- [TASK INSTRUCTIONS]:
In the copy, keep every line below as it is and leave out the pictures.

- [MATERIAL PROVIDED]:
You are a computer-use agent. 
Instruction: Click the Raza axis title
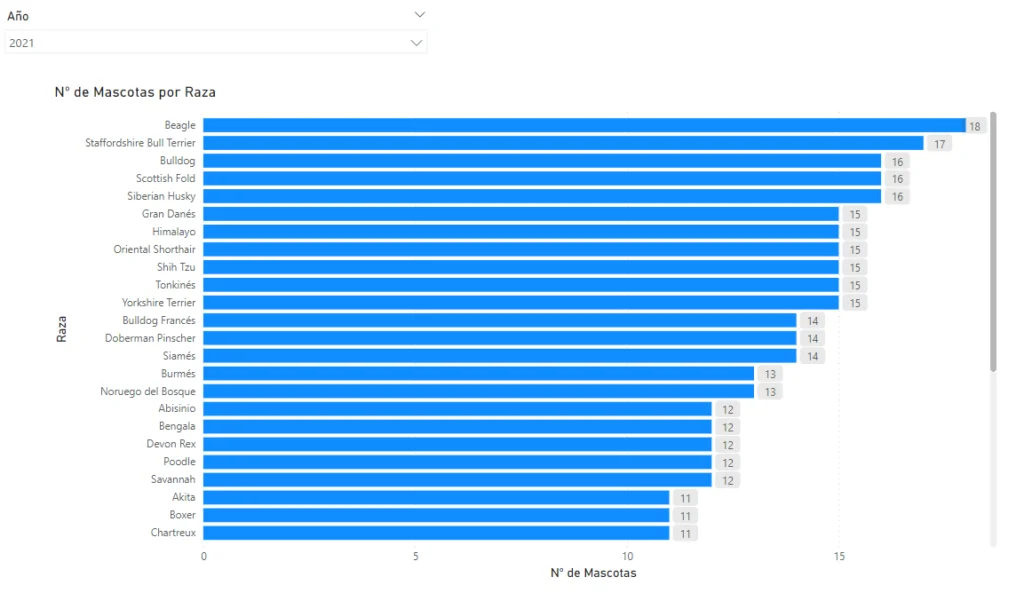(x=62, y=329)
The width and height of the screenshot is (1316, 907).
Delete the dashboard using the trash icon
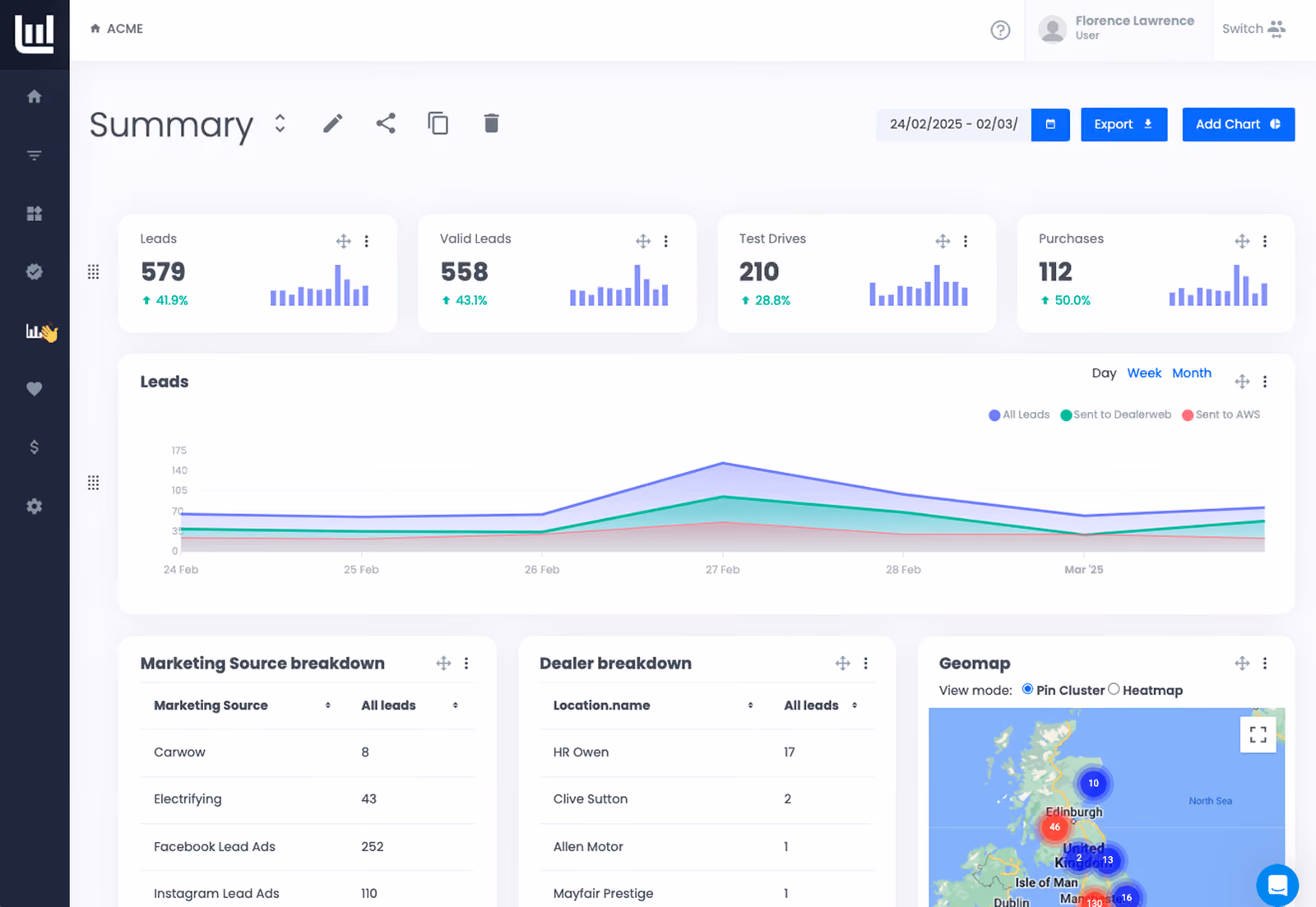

- [WRITTEN SOLUTION]:
You are a computer-use agent. 
Instruction: Click the Raza axis title
(x=62, y=329)
The width and height of the screenshot is (1316, 907).
Delete the dashboard using the trash icon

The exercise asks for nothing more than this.